▶ **Page text**
My trip to India is about to end and I think I almost had a life changing experience, I went back to my parental house in a semi-urban town, Rohtak in Haryana. The city or its infrastructure, or lack of it is not my point here. My point is my visit to the place where I was 1st taken straight out of the hospital. Place which has housed four generations of my family.
It is a typical old style house located in a not so good area of the city, it’s a house my great grandfather bought when he immigrated from Pakistan and when Haryana was part of Punjab state. I was there only for few hours, reaching at night and leaving next noon. The memories that I was rushed with were just mind blowing. From my visits to the my grandda’s house, to how each holiday would mean a lot of fun . Memories of us playing cricket, visions, of my uncle playing ping pong and flying kite and other pity stuff. But what I was amazed to remember was a figure of my great grandfather, who I only remember as a white clothed figure bringing something from the market as I was crawling, yes I remember I was crawling. Then it went on to small visions of us playing and watching TV. Mind you TV sets those days were rather rare. Then I went up stairs, and did what I always did, climbed next door, to out neabiour and my dad’s aunt house, they still live there, I saw many things that are still there, still been used the same way ( a chair I always had a fancy for, I don’t know why though.) then what came to me was my grandfather’s death and how he passed away in a Sikh temple on a rather regular day during a very regular visit. I felt weird that this no frills old fashioned and really unwanted house could hold so much to me, especially considering that fact that I was not really keen on going there, but it was my dad and fact that his aunt and uncle still lived there had me go there at least once to see them.

▶ **Tasks to perform**
1 > List every named place (country, state, or town) that appears in the account of the visit to the family house.
2 > According to the account of the visit to the family house, where did the grandfather pass away?

▶ **Data supplied**
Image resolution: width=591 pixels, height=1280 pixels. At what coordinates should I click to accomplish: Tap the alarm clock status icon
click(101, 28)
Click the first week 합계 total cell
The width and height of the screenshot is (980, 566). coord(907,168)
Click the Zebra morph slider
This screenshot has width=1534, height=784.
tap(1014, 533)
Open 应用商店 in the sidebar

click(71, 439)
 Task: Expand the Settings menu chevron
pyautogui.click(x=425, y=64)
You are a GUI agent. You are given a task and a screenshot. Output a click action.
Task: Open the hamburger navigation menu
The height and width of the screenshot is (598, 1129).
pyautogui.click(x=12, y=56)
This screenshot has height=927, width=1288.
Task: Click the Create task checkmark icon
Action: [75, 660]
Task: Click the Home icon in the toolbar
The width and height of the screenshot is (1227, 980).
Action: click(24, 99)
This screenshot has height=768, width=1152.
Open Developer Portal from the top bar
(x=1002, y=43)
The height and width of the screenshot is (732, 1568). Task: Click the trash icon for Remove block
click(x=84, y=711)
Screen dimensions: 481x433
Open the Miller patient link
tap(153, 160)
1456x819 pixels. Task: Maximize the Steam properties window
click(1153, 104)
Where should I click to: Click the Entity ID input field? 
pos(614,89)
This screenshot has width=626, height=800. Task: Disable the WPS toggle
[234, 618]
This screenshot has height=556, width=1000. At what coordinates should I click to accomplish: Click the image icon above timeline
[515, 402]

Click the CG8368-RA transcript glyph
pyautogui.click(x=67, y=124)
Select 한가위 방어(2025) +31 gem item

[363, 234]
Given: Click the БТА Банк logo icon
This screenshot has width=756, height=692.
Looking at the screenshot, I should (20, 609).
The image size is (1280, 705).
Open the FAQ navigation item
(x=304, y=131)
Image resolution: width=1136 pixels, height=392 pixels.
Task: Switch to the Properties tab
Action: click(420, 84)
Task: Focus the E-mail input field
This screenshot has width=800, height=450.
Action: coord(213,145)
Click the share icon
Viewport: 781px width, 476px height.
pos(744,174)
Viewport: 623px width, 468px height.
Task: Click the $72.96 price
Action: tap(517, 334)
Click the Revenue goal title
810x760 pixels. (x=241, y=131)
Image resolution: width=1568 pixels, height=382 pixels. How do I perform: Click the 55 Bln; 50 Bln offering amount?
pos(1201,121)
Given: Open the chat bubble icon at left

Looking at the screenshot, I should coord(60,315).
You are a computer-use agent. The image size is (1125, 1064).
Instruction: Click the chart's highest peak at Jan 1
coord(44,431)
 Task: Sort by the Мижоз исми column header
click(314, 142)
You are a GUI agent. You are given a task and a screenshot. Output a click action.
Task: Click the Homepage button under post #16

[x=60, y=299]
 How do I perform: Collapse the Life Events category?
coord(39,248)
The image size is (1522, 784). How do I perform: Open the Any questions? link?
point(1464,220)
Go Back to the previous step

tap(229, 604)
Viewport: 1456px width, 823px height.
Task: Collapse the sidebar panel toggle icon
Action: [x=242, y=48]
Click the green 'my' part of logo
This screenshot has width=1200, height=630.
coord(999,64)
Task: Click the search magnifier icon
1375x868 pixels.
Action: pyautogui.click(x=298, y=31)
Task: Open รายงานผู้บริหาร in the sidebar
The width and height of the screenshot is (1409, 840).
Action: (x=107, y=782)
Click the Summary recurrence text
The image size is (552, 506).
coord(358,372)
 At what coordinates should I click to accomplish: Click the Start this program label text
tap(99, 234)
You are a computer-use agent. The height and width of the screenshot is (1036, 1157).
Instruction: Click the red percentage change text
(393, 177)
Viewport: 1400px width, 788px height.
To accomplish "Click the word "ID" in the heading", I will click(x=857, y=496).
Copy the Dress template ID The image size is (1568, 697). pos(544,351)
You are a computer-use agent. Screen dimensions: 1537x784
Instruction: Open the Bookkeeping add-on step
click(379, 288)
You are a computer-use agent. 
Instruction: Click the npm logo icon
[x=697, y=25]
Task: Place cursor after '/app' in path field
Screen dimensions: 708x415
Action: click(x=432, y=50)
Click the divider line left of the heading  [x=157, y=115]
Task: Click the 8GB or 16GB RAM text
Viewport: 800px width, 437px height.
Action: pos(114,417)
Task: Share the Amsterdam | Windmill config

▶ **Expected outputs**
1 > India, Rohtak, Haryana, Pakistan, Punjab

2 > He passed away in a Sikh temple during a very regular visit.